Memphis police legal advisors have started a citywide tour of public forums this week to walk residents through the Kendrick Consent Decree and how it reins in police surveillance of political activity. The first session rolled out Tuesday at MPD's Crump Station, and officials say the roadshow will move through precincts across Memphis to spell out what officers can and cannot do around protests, organizing and online monitoring.
The Kendrick Consent Decree grew out of a 1976 lawsuit that challenged the Memphis Police Department's domestic intelligence unit and led to a 1978 federal court settlement that sharply restricts political surveillance, according to ACLU of Tennessee. The department says the decree is still in force, and a court-appointed monitoring team plus a 2025 sustainment proposal have kept oversight in place while naming MPD legal advisors as compliance officers, per the Memphis Police Department.

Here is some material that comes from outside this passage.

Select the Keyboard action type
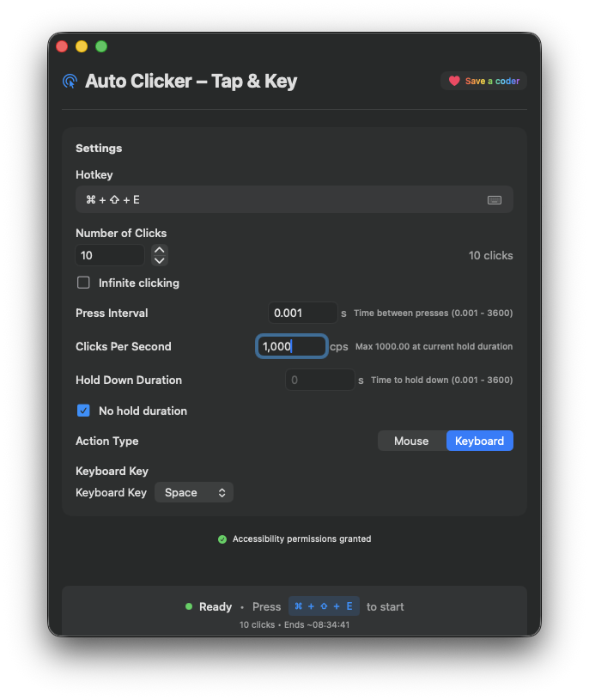The height and width of the screenshot is (700, 589). coord(479,441)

Senior Legal Advisor Jimmy Thomas told Action News 5, "We don't want to be in a position where it looks like the city is trying to impede or chill the First Amendment rights of individuals in the city," adding that the forums are meant to clarify "what the police department can and cannot do" under the decree. City officials are pitching the sessions as outreach meant to clear up confusion about social-media checks and investigative steps that might brush up against political expression.
What the decree actually bars
At its core, the order forbids "political intelligence" – the covert collection or maintenance of files about people's political or protest-related activities – and it lays out written rules for social-media searches and information-sharing with outside agencies, according to the Memphis Police Monitor. Those limits mean organizers, protesters, and other residents are generally protected from being targeted by MPD unless there is separate evidence of criminal activity.
Why advocates are watching
The forums land amid renewed scrutiny of how the city coordinates with federal and state partners and whether that cooperation could create workarounds to the decree. Local coverage and civil-rights advocates have pressed for strict enforcement; the Memphis Flyer reported that advocates asked city leaders to guarantee the decree would be followed during task-force deployments.
How to learn more and take part
Residents can read the decree text and monitoring reports on the Memphis Police Department consent decree page and on the Memphis Police Monitor, which publishes key court orders and filings. The department is taking sign-ups and posting precinct schedules for the walk-in sessions, and Action News 5 has listed the first dates and locations for those neighborhood forums.
Legal oversight and next steps
Federal court oversight remains active, with the Kendrick docket and consent decree orders preserved in public records and legal clearinghouses that document the case. If monitors or plaintiffs find violations, the court can order corrective measures and sanctions, which help explain the department's emphasis on outreach and training around the decree.